Seta Grigorian, 60 ans, est la guide du groupe. Avec son mari, Aram, elle emmène les touristes de la diaspora d'Istanbul du mythique lac de Van jusqu'aux églises arméniennes de Jérusalem. Elle assure n'avoir «jamais eu de menaces», juste quelques regards noirs, parfois des intimidations. Comme à Marach, où le minibus, surpris par la police turque devant de vieilles maisons arméniennes, file droit vers la prochaine étape. Cent ans après, mieux vaut rester invisible pour un Arménien en Turquie. Le pays, qui s'est construit sur les décombres du génocide de 1915, écrit son histoire en effaçant les traces de la présence arménienne. En Cilicie, la majorité des églises ont été transformées en mosquées, en centres culturels ou en musées ottomans. Mais des indices subsistent. Jeanine Paloulian en est persuadée. A Gaziantep, elle entre sur un chantier, dépasse les ouvriers kurdes et rentre dans Kurtulus Camii, la «mosquée de la Délivrance» aux deux minarets. D'un coup, elle s'exclame, l'index pointé vers une fresque au-dessus des échafaudages et d'un immense drapeau turc : «Là ! Il y a un signe ! Un symbole typiquement chrétien, la colombe de l'espoir. Regardez, on voit bien l'oiseau avec les ailes, et autour ce rayonnement. Ça, ils vont sûrement l'enlever…»

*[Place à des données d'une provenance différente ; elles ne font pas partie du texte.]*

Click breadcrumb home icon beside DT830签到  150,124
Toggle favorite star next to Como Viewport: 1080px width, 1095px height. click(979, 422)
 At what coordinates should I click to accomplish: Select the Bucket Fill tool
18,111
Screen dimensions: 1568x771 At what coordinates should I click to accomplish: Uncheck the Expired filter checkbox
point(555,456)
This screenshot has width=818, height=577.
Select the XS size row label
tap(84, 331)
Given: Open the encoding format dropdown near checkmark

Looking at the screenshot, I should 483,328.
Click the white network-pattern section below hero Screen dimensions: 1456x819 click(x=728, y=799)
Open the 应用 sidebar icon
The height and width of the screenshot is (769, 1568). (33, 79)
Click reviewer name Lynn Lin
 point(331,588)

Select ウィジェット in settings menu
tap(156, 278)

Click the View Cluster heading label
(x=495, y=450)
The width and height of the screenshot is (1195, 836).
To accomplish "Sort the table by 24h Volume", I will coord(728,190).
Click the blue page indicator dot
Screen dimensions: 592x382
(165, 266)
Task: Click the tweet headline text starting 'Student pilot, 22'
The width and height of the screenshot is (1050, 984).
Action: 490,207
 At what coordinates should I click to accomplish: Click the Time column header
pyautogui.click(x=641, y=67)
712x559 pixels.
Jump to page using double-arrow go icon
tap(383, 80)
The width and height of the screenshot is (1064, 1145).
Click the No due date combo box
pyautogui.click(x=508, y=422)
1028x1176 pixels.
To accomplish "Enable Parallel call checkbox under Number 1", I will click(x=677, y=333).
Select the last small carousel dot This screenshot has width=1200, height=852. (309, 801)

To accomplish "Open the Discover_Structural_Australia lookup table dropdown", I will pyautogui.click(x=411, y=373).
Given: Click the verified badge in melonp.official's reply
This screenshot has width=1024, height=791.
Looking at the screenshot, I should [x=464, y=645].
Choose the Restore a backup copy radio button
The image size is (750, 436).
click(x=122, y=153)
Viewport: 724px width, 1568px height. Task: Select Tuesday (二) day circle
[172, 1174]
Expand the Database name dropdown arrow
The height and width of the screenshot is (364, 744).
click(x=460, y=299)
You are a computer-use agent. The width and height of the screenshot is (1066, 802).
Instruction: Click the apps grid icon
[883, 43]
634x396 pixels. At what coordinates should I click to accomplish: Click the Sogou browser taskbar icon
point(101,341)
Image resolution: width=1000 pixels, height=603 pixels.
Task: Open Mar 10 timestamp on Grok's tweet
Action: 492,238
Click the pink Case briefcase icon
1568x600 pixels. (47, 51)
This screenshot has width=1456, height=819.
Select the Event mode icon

A l’image de Diyarbakir, dernière étape du voyage, le voile se lève lentement sur les Arméniens de Turquie. La «capitale» du Kurdistan turc est la première ville anatolienne où s’affichent les lettres de l’alphabet arménien. Dans la vieille ville, une rue Margosyan, du nom d’un célèbre écrivain, a même été inaugurée en 2010 par la municipalité kurde. L’année suivante, l’église arménienne Surp Giragos, présentée comme «la plus grande du Moyen-Orient», a été restaurée et ouverte au public. Les premiers baptêmes depuis un siècle ont eu lieu en 2013, et 25 musulmans d’origine arménienne se sont même convertis au christianisme.

Les restes de l'épée. Pourtant, la majorité des Turcs d'origine arménienne de la ville, surnommés «les restes de l'épée», restent dans l'ombre. «Il y a deux types de femmes voilées à l'église, explique Kader Akkaya, journaliste d'origine arménienne, native de Diyarbakir. Celles qui viennent pour la foi et celles qui viennent surveiller les premières.»

De Diyarbakir, Hélène Fakrikian, elle, ne retient qu'une seule image. Celle de sa mère, fuyant le génocide, «courant pieds nus dans la neige». A 78 ans, la doyenne du groupe vient pour la première fois en Turquie. Sur le pont en pierre des Dix-Yeux, elle observe au loin les «ruines noires» de Diyarbakir, ces murailles qui surplombent la ville. En contrebas, les méandres du Tigre s'étendent jusqu'en Syrie et en Irak. «Ma mère est née ici. Elle a dû passer par ce pont», réfléchit-elle. Brusquement, un touriste d'origine arménienne lui accroche à la boutonnière un myosotis, la fleur bleue symbole du centenaire du génocide surnommée «Ne m'oubliez pas». Elle sourit. «Je me sens comme chez moi.»

(1) «Le Livre de ma grand-mère», de Fethiye Cetin, éditions de l’Aube.

Ce reportage en Arménie historique a été soutenu par le collectif de journalistes indépendants We Report. Le projet a été financé par les internautes, sur le site de crowdfunding KissKissBankBank.